University-Press Group Raises Questions About Google's Library-Scanning
Project
By JEFFREY R. YOUNG

Saying that Google's high-profile library project "appears to be built on
a fundamental violation of the copyright act," the Association of American
University Presses listed concerns and questions about the project on
Friday in a six-page letter to Google's top lawyer. The complaint is one
of a growing list of formal objections to Google's digital-library plans
by publishing groups.

The university-presses group, which represents 125 nonprofit scholarly
publishers, posed 16 detailed questions about Google's project, which the
company calls Google Print for Libraries. The project, announced in
December, involves libraries at Harvard and Stanford Universities, the
University of Michigan at Ann Arbor, and the University of Oxford, in
England, as well as the New York Public Library (The Chronicle, December
14).

The libraries are letting Google scan some or all of their books, and
Google plans to add the full-text records to its popular search index.
Scanning is already under way at some of the libraries, though Google
officials say that only a handful of texts have been added to the index so
far. The entire project could take up to a decade to complete.
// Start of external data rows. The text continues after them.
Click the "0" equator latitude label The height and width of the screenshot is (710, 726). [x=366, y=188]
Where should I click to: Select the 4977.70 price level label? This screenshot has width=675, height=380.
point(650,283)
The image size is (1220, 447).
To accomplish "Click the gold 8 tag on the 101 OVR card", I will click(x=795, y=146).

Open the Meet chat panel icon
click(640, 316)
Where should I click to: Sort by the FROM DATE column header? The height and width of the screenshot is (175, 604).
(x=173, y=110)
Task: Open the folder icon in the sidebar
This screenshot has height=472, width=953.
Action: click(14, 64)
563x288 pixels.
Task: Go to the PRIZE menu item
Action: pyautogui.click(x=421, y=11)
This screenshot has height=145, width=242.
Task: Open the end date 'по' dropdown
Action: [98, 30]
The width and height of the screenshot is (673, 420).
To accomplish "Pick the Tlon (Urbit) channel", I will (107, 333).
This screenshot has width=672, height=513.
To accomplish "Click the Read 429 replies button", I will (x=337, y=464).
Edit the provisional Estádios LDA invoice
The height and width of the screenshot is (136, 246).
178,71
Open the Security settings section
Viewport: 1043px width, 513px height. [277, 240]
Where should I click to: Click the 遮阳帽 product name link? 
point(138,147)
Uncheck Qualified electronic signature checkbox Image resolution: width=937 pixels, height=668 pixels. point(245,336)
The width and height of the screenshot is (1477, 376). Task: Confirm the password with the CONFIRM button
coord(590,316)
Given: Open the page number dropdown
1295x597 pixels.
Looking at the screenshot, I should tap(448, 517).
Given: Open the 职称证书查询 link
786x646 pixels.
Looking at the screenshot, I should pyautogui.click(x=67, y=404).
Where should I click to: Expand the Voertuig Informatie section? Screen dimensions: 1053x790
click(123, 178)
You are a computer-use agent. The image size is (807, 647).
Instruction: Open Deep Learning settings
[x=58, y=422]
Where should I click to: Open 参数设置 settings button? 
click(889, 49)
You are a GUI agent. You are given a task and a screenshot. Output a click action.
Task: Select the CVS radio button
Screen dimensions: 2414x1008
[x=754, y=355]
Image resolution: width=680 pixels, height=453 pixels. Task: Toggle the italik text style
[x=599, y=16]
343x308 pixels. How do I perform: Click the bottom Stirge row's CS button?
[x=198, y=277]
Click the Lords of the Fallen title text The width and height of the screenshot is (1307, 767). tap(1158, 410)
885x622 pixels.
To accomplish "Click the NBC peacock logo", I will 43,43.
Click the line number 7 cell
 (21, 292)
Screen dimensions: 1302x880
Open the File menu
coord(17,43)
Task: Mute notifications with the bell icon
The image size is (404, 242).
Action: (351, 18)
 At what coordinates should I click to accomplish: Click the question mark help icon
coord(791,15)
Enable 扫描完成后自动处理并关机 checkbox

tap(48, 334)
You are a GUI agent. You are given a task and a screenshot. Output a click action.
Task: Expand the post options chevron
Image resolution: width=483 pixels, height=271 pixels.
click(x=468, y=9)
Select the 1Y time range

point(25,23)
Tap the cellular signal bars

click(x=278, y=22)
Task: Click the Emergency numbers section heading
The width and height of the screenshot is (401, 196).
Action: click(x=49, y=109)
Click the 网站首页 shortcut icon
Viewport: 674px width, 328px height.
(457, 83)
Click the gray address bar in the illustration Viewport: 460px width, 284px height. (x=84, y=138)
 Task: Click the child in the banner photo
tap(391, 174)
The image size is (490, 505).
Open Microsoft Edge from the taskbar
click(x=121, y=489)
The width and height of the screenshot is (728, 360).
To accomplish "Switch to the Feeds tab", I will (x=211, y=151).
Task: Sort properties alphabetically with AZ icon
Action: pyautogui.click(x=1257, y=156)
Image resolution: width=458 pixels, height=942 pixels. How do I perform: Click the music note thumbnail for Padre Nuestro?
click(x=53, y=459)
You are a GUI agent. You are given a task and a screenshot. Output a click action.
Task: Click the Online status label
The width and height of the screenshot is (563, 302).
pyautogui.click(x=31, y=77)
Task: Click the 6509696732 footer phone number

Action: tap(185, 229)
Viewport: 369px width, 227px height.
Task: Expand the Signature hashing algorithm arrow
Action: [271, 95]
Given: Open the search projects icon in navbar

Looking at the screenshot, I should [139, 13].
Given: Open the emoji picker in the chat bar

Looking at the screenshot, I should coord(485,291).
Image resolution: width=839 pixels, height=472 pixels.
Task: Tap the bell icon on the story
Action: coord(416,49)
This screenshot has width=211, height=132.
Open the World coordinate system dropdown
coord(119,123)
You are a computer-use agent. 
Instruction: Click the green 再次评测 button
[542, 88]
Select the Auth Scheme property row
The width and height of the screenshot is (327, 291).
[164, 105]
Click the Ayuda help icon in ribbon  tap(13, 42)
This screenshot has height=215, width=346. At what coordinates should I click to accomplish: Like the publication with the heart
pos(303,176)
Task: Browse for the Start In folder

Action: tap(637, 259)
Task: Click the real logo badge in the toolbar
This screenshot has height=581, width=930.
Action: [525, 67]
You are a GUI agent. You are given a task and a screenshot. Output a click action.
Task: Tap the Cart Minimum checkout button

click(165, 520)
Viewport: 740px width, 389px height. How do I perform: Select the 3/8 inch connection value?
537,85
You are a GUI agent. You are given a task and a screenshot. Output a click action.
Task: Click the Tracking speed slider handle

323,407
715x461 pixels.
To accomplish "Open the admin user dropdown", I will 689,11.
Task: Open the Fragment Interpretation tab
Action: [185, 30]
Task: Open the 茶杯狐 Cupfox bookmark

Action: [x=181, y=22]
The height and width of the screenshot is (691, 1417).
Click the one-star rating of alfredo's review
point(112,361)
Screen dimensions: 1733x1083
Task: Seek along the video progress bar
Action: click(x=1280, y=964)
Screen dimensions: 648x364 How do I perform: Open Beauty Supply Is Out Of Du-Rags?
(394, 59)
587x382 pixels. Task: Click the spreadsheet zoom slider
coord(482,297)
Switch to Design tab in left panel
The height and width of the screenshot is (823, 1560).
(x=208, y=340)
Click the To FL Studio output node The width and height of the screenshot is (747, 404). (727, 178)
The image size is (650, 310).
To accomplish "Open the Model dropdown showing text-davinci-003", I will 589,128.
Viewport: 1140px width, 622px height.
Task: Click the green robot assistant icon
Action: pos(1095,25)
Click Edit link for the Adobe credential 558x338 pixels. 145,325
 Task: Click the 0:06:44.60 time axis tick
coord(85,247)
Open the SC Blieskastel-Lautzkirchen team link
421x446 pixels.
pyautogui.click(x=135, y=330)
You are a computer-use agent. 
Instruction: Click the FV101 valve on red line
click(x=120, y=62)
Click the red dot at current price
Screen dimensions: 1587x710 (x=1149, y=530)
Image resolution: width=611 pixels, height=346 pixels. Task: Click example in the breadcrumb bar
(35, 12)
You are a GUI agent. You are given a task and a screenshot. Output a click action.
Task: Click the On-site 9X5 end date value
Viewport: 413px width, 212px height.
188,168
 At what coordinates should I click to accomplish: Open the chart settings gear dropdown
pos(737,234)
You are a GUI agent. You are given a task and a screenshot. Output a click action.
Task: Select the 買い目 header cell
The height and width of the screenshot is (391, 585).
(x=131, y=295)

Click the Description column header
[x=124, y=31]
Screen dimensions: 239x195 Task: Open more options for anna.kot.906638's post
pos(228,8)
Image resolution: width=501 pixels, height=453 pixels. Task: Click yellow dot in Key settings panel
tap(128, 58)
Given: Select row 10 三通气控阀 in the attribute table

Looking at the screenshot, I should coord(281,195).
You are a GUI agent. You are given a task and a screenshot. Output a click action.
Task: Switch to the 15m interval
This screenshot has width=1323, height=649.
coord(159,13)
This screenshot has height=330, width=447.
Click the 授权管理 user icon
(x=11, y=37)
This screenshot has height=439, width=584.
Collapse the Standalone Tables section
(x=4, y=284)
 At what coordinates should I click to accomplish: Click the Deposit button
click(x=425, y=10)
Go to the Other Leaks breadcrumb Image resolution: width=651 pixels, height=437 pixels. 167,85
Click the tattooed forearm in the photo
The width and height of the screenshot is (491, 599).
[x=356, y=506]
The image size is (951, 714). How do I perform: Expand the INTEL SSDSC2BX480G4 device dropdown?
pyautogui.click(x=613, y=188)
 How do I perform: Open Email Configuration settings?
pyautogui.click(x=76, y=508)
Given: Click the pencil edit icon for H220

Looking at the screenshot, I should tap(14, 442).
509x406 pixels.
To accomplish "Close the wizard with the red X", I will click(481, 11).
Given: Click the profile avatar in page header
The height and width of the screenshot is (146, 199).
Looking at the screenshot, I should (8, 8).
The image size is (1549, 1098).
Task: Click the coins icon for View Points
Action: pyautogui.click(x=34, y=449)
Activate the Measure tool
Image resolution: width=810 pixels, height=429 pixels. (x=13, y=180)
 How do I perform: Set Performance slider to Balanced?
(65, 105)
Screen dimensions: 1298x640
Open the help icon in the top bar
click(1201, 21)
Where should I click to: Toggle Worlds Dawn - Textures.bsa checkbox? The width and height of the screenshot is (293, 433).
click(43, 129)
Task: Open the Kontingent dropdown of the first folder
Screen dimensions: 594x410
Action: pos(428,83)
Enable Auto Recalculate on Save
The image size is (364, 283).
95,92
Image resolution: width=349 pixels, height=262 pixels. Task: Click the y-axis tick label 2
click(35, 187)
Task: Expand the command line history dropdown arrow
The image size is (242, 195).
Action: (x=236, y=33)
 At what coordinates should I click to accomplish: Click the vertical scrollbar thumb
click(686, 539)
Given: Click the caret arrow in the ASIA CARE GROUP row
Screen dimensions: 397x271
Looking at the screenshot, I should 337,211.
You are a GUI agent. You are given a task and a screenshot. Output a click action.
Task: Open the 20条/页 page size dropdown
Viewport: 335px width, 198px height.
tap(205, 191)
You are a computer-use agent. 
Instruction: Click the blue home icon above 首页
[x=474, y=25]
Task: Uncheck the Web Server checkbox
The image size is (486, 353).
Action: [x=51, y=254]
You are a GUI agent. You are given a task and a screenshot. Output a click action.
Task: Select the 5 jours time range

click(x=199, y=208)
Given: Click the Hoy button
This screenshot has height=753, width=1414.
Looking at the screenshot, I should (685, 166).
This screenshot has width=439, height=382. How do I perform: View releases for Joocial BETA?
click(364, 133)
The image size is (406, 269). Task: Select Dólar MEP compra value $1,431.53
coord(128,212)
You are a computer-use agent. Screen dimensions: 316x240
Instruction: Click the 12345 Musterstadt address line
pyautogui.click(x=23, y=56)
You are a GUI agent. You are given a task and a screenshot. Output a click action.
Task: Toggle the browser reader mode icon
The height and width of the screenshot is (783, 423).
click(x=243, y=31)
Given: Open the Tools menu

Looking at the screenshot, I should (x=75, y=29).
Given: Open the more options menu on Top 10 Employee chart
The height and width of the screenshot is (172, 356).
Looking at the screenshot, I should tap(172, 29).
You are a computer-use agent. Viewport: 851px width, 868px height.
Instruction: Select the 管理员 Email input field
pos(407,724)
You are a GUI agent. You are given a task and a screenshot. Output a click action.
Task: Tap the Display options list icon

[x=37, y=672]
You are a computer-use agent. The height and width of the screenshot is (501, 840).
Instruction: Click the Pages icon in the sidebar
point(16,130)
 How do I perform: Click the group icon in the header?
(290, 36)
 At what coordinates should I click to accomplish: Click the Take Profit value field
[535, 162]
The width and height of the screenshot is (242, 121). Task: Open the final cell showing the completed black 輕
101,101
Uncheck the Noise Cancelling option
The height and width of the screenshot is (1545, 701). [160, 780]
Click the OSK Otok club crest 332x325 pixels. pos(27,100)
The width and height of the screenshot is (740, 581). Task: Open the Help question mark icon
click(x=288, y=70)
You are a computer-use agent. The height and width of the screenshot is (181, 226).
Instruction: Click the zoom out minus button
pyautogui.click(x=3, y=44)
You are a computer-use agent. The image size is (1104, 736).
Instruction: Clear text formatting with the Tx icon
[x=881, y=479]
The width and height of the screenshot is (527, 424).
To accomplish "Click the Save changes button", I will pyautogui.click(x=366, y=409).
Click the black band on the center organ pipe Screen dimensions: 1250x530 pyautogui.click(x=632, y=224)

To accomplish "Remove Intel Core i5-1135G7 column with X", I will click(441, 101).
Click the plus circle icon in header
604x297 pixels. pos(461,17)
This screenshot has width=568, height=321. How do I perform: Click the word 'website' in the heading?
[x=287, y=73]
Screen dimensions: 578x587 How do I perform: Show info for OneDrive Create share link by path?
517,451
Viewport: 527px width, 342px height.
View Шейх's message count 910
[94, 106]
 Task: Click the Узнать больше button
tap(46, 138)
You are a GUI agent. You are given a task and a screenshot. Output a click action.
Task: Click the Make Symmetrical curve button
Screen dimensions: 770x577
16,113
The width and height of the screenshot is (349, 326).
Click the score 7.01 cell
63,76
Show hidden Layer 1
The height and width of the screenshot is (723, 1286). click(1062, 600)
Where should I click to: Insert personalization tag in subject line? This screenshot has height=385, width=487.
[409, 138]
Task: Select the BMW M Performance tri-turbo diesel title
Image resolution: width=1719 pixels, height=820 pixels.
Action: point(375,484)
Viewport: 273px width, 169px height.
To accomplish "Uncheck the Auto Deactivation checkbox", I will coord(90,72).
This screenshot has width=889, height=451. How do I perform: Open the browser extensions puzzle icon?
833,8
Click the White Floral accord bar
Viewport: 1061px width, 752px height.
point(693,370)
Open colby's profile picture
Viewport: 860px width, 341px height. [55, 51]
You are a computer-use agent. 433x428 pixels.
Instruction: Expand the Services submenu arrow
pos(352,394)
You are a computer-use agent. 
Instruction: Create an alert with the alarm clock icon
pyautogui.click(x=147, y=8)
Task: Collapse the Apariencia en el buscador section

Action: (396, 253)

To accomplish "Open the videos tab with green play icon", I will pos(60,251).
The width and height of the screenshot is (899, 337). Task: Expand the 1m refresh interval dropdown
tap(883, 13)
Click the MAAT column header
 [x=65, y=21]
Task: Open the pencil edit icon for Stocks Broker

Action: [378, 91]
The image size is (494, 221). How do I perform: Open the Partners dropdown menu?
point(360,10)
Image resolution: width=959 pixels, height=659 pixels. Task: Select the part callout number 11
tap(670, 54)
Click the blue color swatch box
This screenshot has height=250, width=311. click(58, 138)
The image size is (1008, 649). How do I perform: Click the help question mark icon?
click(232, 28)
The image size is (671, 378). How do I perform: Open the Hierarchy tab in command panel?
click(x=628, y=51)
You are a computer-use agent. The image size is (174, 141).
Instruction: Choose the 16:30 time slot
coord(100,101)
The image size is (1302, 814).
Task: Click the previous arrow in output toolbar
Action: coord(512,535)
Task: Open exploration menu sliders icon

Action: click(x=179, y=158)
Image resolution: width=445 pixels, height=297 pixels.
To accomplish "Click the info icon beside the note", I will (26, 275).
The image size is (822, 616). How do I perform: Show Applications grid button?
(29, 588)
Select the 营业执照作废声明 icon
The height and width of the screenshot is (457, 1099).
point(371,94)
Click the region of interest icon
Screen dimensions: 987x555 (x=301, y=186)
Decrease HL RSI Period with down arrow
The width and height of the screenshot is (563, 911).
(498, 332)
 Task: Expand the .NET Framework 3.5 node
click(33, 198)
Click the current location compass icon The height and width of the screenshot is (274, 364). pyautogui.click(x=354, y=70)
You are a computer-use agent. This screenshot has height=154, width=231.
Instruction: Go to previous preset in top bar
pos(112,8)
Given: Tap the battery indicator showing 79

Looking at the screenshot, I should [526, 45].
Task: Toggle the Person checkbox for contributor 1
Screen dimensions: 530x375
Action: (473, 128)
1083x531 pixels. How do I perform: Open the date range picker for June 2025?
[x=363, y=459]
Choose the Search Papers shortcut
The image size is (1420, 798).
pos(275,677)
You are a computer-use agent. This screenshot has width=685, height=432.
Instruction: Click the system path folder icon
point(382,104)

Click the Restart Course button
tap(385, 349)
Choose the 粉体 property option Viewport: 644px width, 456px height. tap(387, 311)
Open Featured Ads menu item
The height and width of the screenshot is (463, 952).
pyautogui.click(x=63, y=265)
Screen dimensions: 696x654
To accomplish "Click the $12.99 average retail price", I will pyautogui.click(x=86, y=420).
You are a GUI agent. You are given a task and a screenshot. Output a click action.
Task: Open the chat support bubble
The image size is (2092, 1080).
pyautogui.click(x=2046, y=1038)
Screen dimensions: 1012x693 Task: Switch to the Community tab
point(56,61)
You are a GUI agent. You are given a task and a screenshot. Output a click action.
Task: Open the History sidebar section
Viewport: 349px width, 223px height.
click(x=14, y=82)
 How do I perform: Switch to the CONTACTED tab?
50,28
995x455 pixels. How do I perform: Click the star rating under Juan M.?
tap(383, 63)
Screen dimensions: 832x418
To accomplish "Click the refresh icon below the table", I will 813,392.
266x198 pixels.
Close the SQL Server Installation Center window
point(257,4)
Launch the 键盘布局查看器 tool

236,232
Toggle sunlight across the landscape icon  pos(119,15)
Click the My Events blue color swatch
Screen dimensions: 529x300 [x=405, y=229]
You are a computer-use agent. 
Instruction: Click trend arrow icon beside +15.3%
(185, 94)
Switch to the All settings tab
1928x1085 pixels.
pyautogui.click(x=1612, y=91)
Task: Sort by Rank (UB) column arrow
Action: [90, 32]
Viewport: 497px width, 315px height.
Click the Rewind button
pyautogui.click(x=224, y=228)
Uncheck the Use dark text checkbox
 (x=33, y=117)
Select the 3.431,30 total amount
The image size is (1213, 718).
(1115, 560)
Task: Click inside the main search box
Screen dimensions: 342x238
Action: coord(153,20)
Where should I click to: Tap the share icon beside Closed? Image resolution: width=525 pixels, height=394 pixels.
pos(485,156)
Although many of the books being scanned are so old that copyright no
longer applies, Google officials say they also plan to scan books still
under copyright. For copyrighted works, Google officials say that online
search results will offer only short excerpts. But publishers say that
even to scan those books could violate copyright.

"Copyright means the right to make copies, period," said Peter Givler, the
university-press group's executive director, in an interview. "Copyright
law can seem pretty byzantine and technical and elaborate and
complicated," said Mr. Givler, who wrote the letter, "but at its simplest,
that's what it is. It's the right to make copies."